A repeat performance was not expected this past Thursday through Sunday. The PGA Championship is a tournament set up for scoring—of the four majors, it averages the lowest winning score to par. The host venue often resembles that of a familiar “long track” course played during many PGA Tour events throughout the year. It’s less a test of nerves than the Masters; less a test of patience than the U.S. Open; less a test of windbreakers than the British Open. The PGA is a test of going low—not just the first three days of the tournament, but also the final one, keeping down the accelerator to prevent anyone else from catching up. With so many skilled long hitters on the tour who can turn an intimidating 500-yard par 4 into a drive, a pitching wedge, and an 8-foot putt, keeping pace is a young man’s game.

So instead, Tiger played in his own wacky way to stick near the top. Down four strokes at the beginning of the final round, he didn’t hit a single fairway on the front nine—and still birdied four holes and bogeyed just one. He found the range a bit on the next few holes and went birdie-birdie to get within a shot. He made a seemingly crippling bogey right after—but he bounced back by nearly holing out from the fairway.


Whereas at the British Open he began to lose it around the turn, at the PGA he held up until almost the very end, when a par at the par-5 17th hole took him out of contention. But in keeping with the tournament’s reputation, it may not have mattered. Back-to-back U.S. Open champion Brooks Koepka was a sledgehammer, making birdies and not giving back shots. He not only seemed destined to win but destined to establish a new aggregate scoring record for the championship. The previous was 266 strokes in four rounds, set three years ago. Koepka made it in 264.

But Tiger had a putt for 266 (14 under par) on the 18th, left to right from about 20 feet. It was, at this point in Woods’s career, an unimportant shot for his professional reputation. It may have been the difference between solo second place and a tie. But it was apparent throughout the day that he was trying to get into the groove of feeling it like he once did—burying irons close to the hole and burying putts down the stretch. To do it for his reassurance, even his personal satisfaction, and not a result seemed enough—in fact, for someone so famously competitive, it seemed like something new.

So he rolled in the putt. He thrashed his right fist across his body.

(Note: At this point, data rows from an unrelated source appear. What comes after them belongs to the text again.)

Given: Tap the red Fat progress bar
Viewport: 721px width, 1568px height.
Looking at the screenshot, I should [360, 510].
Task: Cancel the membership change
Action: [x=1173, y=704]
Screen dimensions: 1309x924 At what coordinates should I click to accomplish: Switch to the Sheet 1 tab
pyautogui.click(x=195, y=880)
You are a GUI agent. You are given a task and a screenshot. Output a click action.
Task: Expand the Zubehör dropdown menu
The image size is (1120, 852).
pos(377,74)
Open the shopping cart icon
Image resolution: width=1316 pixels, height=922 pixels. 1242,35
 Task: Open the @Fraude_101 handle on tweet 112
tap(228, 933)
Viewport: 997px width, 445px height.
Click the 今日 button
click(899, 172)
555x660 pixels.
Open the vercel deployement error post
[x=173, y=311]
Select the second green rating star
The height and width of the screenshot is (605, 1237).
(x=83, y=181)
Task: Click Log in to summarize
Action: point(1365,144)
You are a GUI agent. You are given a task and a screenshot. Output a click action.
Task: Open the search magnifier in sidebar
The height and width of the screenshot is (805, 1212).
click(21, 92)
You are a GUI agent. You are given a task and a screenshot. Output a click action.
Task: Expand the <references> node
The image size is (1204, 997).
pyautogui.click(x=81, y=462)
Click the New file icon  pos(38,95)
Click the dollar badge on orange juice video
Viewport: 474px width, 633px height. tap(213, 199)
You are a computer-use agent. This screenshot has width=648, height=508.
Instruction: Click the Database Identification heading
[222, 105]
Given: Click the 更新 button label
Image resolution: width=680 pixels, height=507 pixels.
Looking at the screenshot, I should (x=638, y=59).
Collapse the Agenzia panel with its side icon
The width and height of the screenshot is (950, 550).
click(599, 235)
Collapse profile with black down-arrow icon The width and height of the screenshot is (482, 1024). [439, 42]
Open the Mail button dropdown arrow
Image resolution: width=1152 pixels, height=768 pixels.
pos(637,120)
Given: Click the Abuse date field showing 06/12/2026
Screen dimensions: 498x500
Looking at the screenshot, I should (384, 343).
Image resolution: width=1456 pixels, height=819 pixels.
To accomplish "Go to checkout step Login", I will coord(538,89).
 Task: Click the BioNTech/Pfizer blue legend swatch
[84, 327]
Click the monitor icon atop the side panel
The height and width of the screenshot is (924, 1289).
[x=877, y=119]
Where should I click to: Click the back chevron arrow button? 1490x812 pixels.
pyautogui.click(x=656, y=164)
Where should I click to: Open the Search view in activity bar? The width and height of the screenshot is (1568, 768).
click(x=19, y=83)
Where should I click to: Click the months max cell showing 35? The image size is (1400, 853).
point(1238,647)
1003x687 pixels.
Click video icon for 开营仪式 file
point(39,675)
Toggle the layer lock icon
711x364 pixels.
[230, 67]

He sent an ocean of patrons into euphoria—unlike 10 years ago, this time with their outstretched hands holding up smartphones for pictures and videos instead of balled into fists pumping away just like Tiger. It was a Tiger moment captured by a new generation.

And felt by a new generation, too. The question of whether or not Woods is “back” seems to command an answer measured in wins and losses. But Thomas, who finished six shots off the lead, gave everyone a more insightful way to answer that question for the time being.

“This was the first real kind of a ‘Tiger effect,’ I guess, if you will that I’ve experienced, with that many people,” he said.